On Fri, Aug 1, 2008 at 9:29 PM, James Dixson <> wrote:
> Paul,
> Are you referring to the "SOAP/Web Services offer an interesting comparison
> ..." paragraph?
> If so, then I agree it is probably redundant to the Etch rationale and I can
> remove it.
> --
> james
> On 8/1/08 12:34 PM, "Paul Fremantle" <> wrote:
>> James
>> I know its popular to bash SOAP at this point, but there are simple
>> factual inaccuracies in your "why not SOAP" section. Rather than argue
>> about the details I'd like to point out that this section is
>> redundant. Do you really feel you need this in there?

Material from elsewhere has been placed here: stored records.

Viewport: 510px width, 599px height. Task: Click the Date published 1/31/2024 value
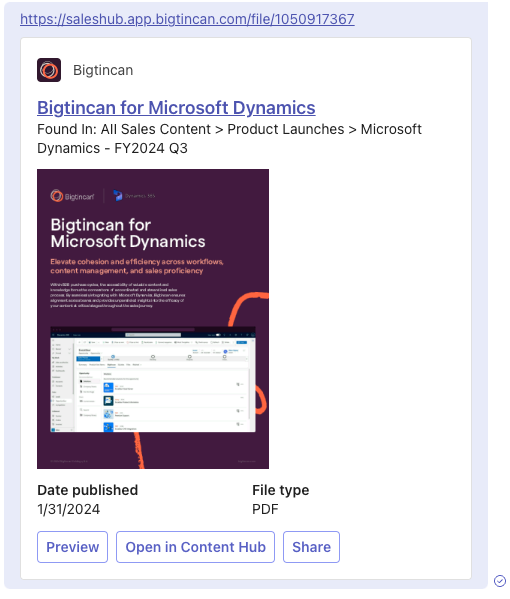pos(69,509)
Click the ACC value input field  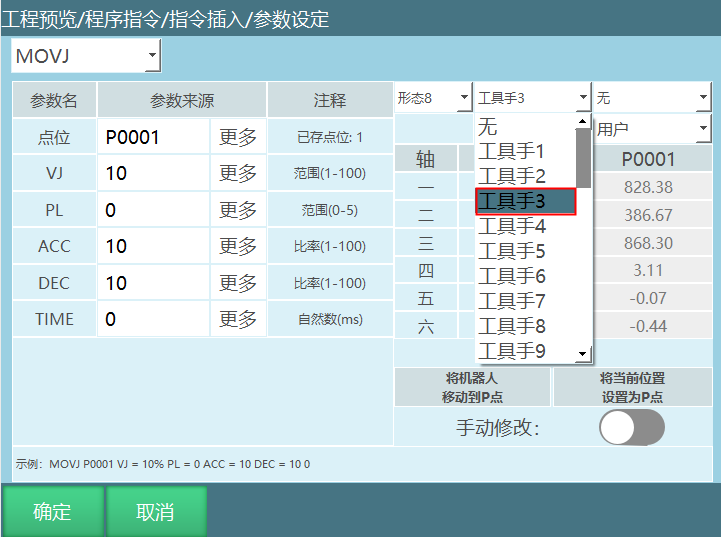click(154, 246)
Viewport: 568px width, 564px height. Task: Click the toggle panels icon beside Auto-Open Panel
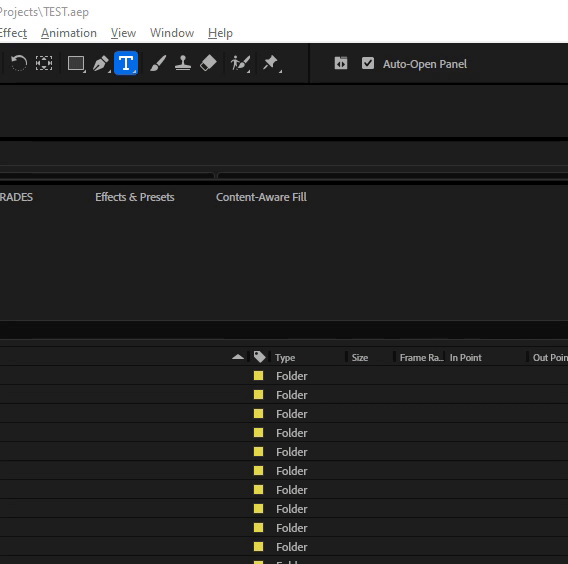(x=341, y=63)
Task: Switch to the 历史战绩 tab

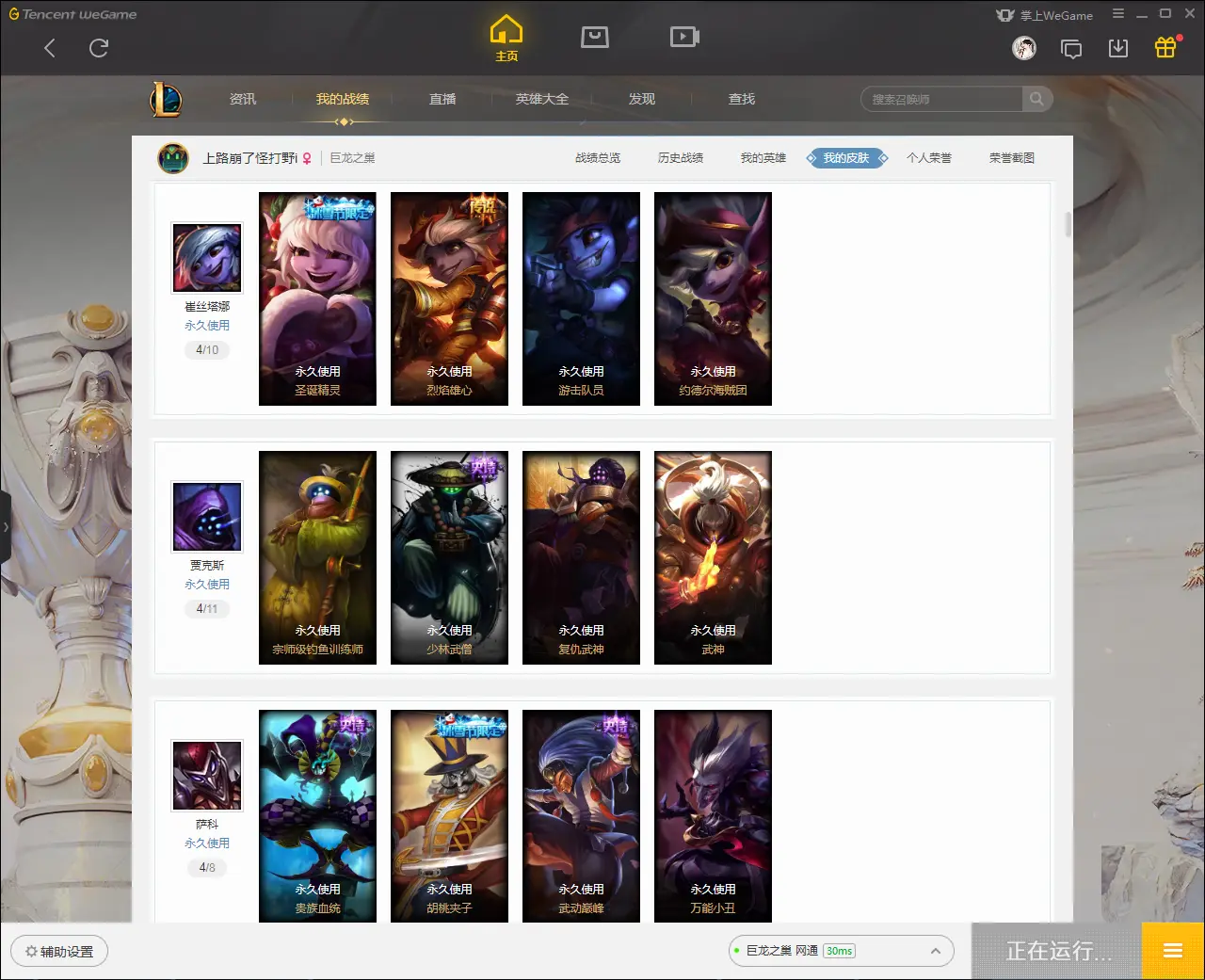Action: point(681,158)
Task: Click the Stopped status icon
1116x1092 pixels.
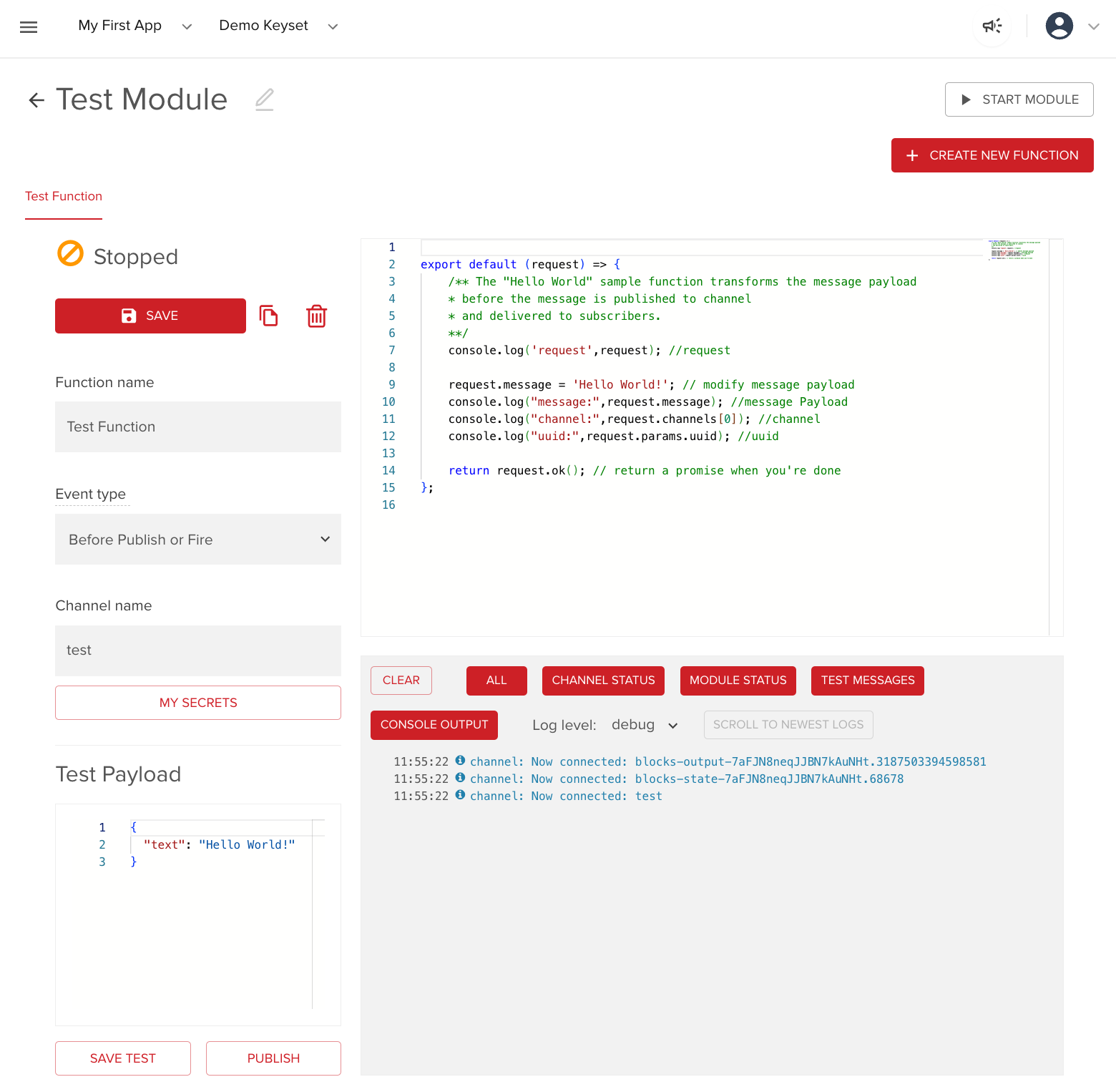Action: [70, 254]
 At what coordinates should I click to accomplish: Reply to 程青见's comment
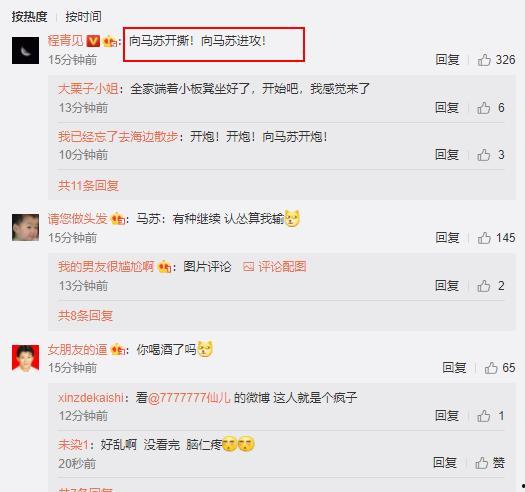[447, 60]
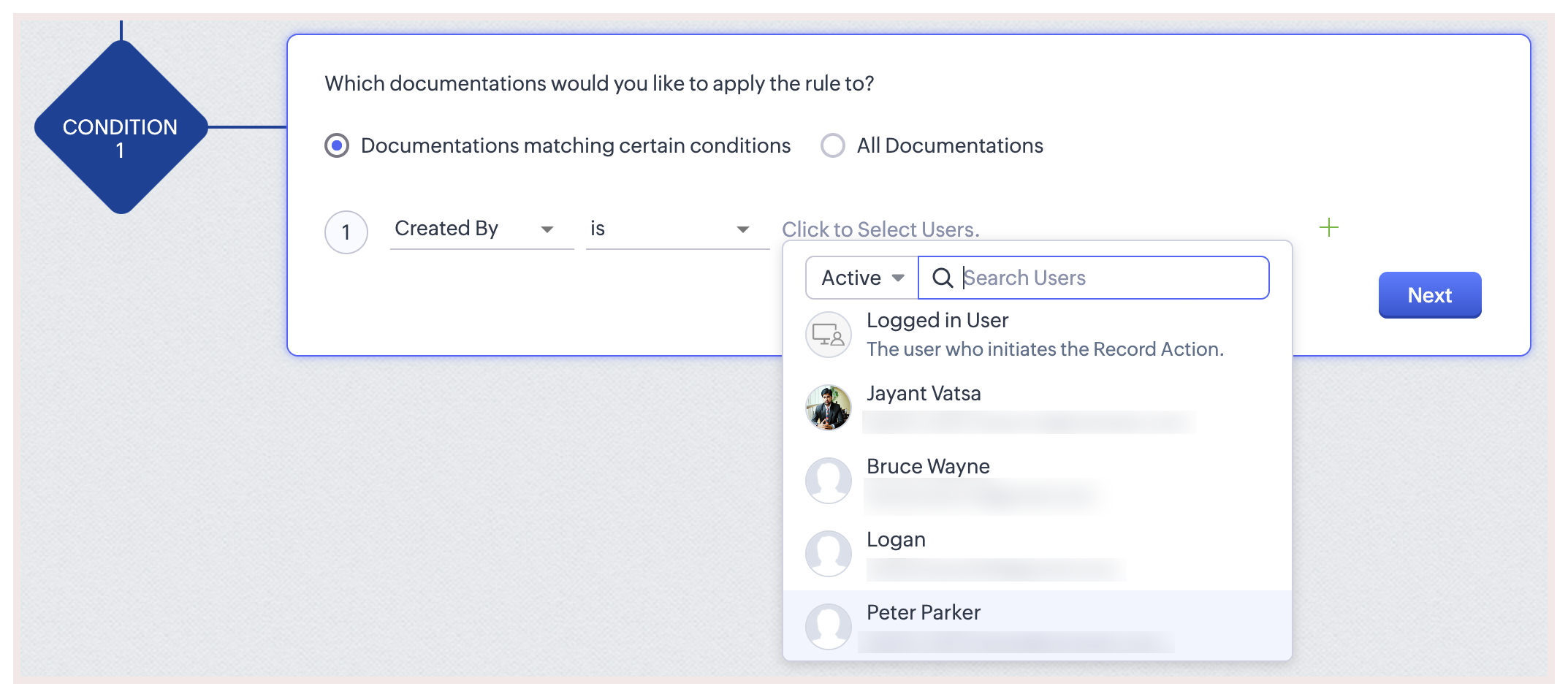The height and width of the screenshot is (697, 1568).
Task: Select the All Documentations radio button
Action: (832, 145)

If you do I'll
>> start listing your inaccuracies.
>> Paul
>> On Thu, Jul 31, 2008 at 5:16 PM, James Dixson <> wrote:
>>> This a proposal to enter Etch in to the incubator.
>>> See for updates.
>>> In particular, we are looking for an interested Champion.
>>> We welcome any and all comments. :-)
>>> --
>>> James Dixson
>>> -----proposal-----
>>> = Abstract
>>> Etch is a cross-platform, language- and transport-independent framework for
>>> building and consuming network services.
>>> = Proposal
>>> Etch is a cross-platform, language- and transport-independent framework for
>>> building and consuming network services. The Etch toolset includes a network
>>> service description language, a compiler, and binding libraries for a
>>> variety of programming languages. Etch is also transport-independent,
>>> allowing for a variety of different transports to used based on need and
>>> circumstance. The goal of Etch is to make it simple to define small, focused
>>> services that can be easily accessed, combined, and deployed in a similar
>>> manner. Ultimately with Etch, service development and consumption becomes no
>>> more difficult than library development and consumption.
>>> = Background
>>> Etch was started because we wanted to have a way to write a concise, formal
>>> description of the message exchange between a client and a server, with that
>>> message exchange supporting a hefty set of requirements. The messaging
>>> technology should support one-way and two-way, real-time communication. It
>>> should have high performance and scalability. I should support clients and
>>> servers written in different languages. It should also support
>>> clients/servers running in a wide range of contexts (such as thin web
>>> client, embedded device, PC application, or server). It must support anyone
>>> adding new language bindings and new transports. It should also be fast and
>>> small, while still being flexible enough to satisfy requirements. Finally,
>>> it must be easy to use for developers both implementing and/or consuming the
>>> service.
>>> = Rationale
>>> Existing systems were either too slow, hard to use, bloated and/or
>>> proprietary. In any case, none fit our matrix of requirements perfectly.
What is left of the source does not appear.